Add 2ml of premix per gallon of syrup (2 tsp per 5 gallons). Slowly pour the premix into the hot water that you’re using to mix syrup (watch the fumes) and stir vigorously until thoroughly mixed. Note that thymol sinks in alcohol, but floats in water, and will rise to the surface of the syrup until it is thoroughly dissolved by stirring. The premix can also be added to the bottom of a tank as you fill it with warm HFCS. Caution: you should always wear nitrile gloves when handling thymol, if for nothing else, to remind you not to rub your eyes! If you do get it on your skin, wash it off with warmwater—cold water won’t dissolve it.
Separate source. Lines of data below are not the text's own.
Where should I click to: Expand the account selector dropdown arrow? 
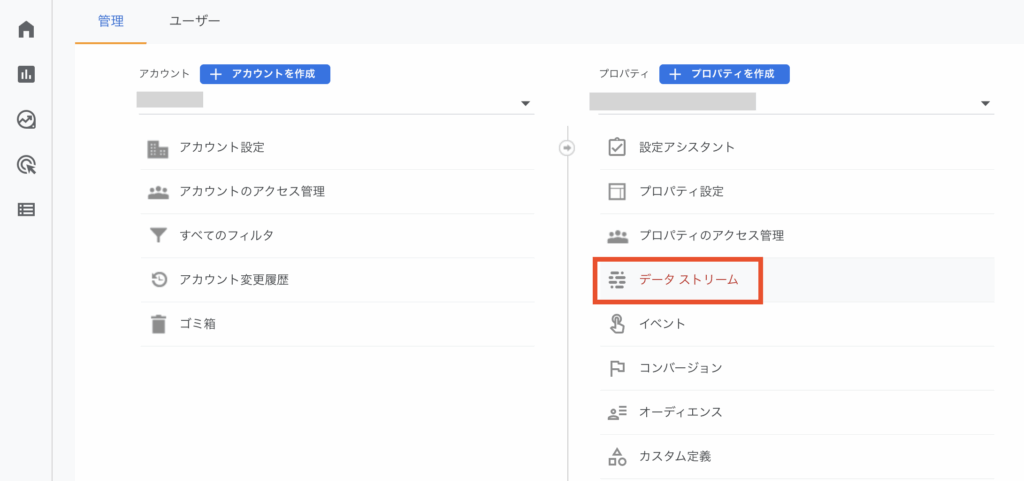[x=526, y=104]
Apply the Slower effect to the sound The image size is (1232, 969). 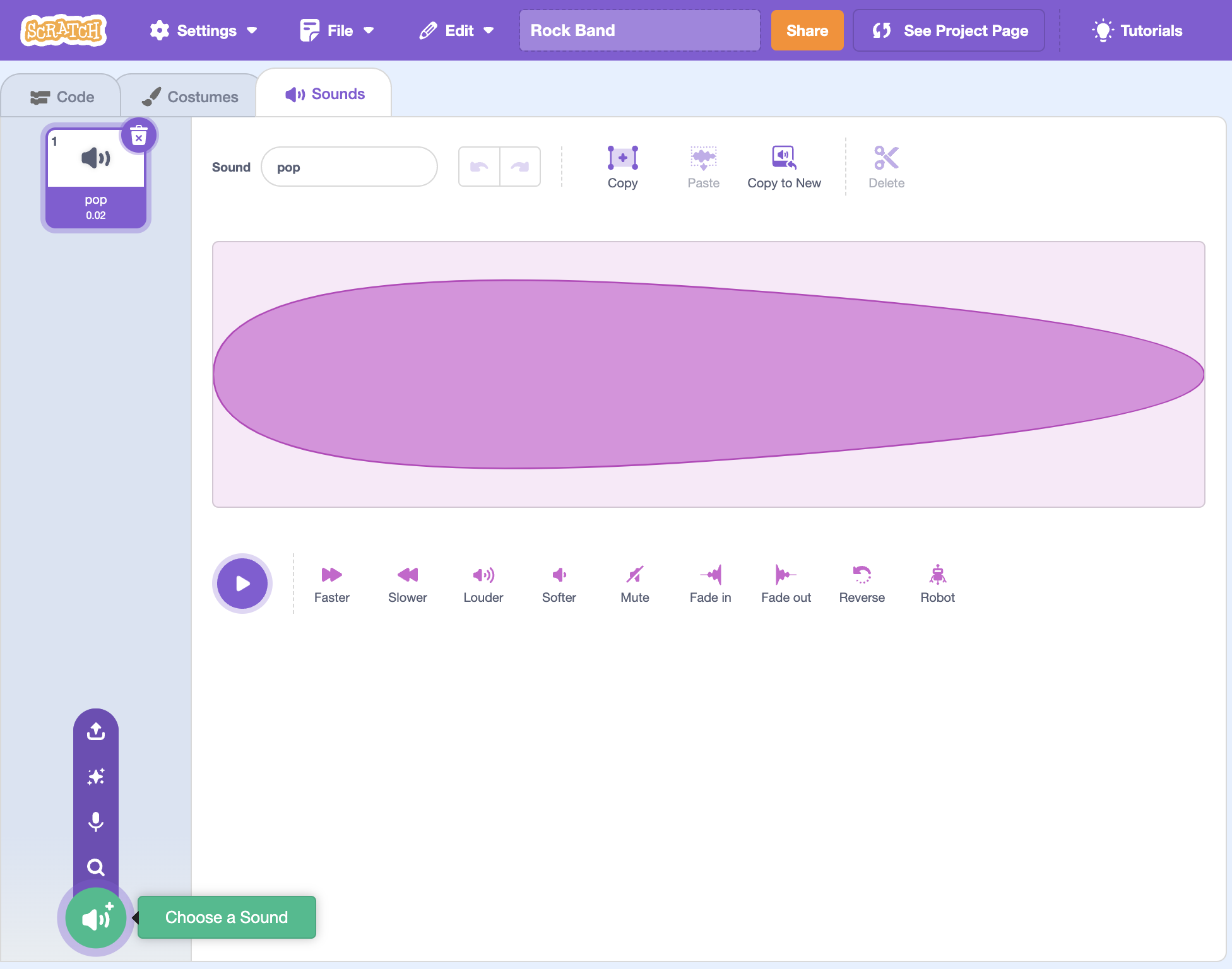click(407, 583)
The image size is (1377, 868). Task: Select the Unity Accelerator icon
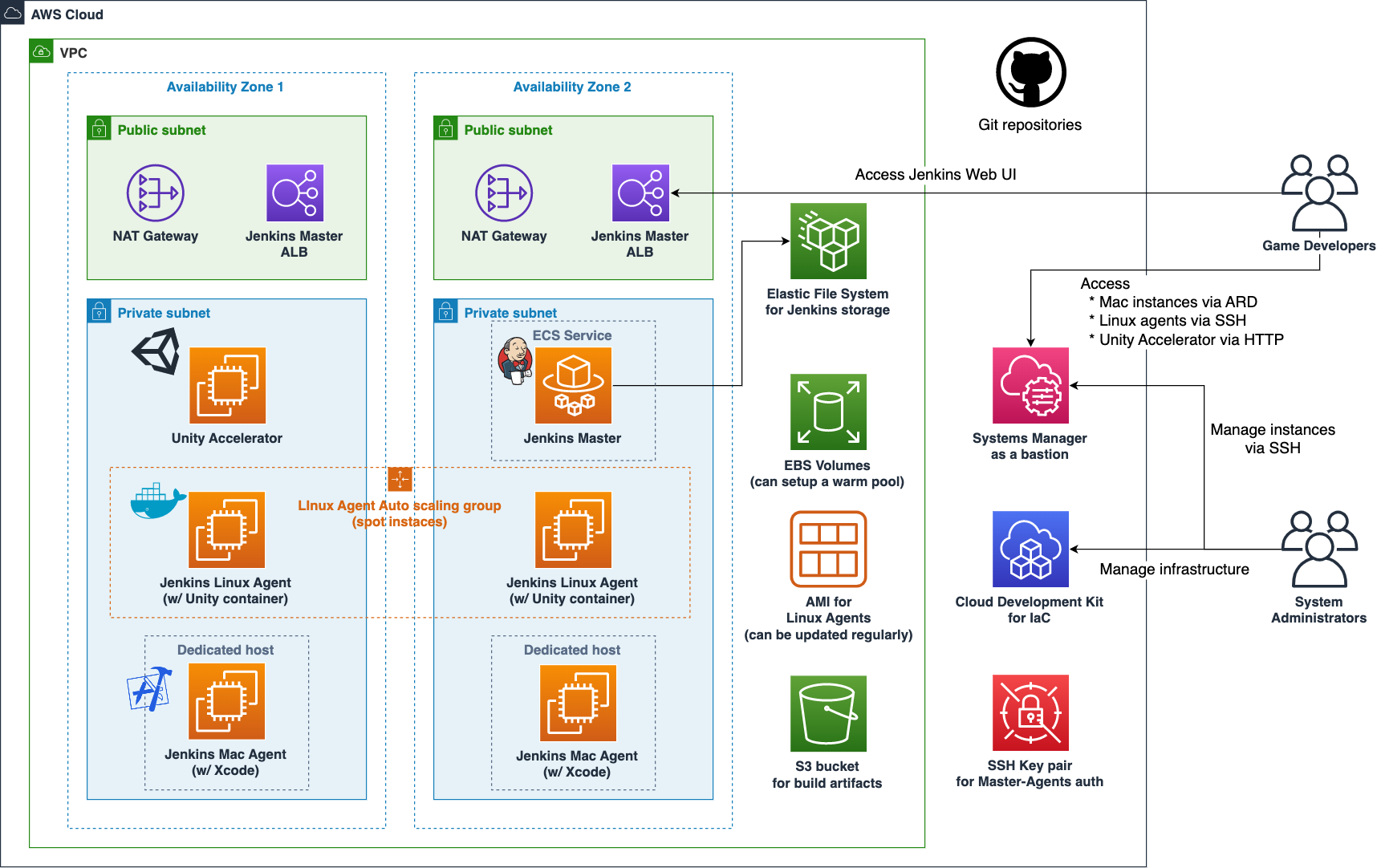click(x=227, y=387)
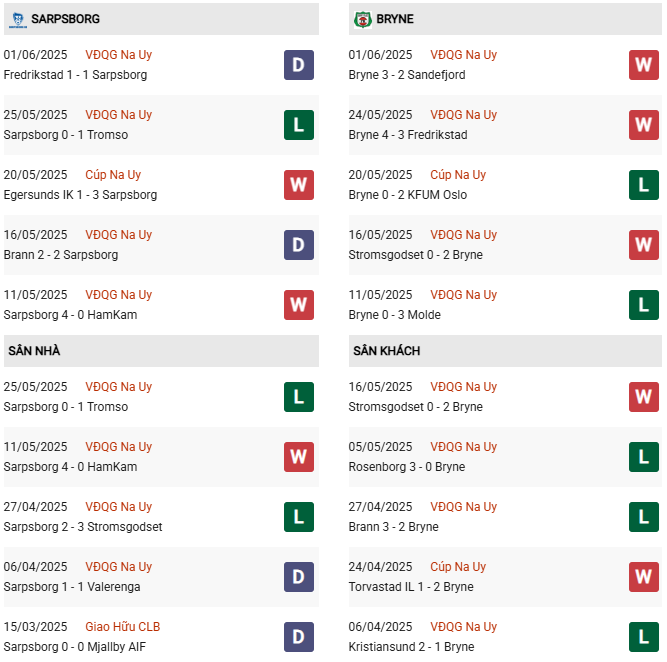Click the D badge for Sarpsborg 0-0 Mjallby AIF

299,637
OK, OK, I’ll do even more math for you, in order to help you to avoid mistakes. Here’s a really simple way of making the premix. Take a 1 pint (473ml) bottle of 91% alcohol, mark the fill level, then pour the alcohol out. Then weigh 59g of thymol crystals, and pour them carefully into the empty bottle. Then pour about three quarters of the alcohol back in, recap, and shake until the alcohol’s dissolved. Then top off back the the original fill level with alcohol. You now have a bottle of premix that will thymolate (dontcha just love the sound of that word?) 236 gallons of syrup. Similarly for a liter bottle, put in 125g thymol, and top off to 1 liter with alcohol. For God’s sake, immediately relabel the bottle so that no one rubs it on their skin (I guarantee you, they're not gonna drink it)! Any of these premixes can be added at the rate of 2ml per gallon of syrup.


----------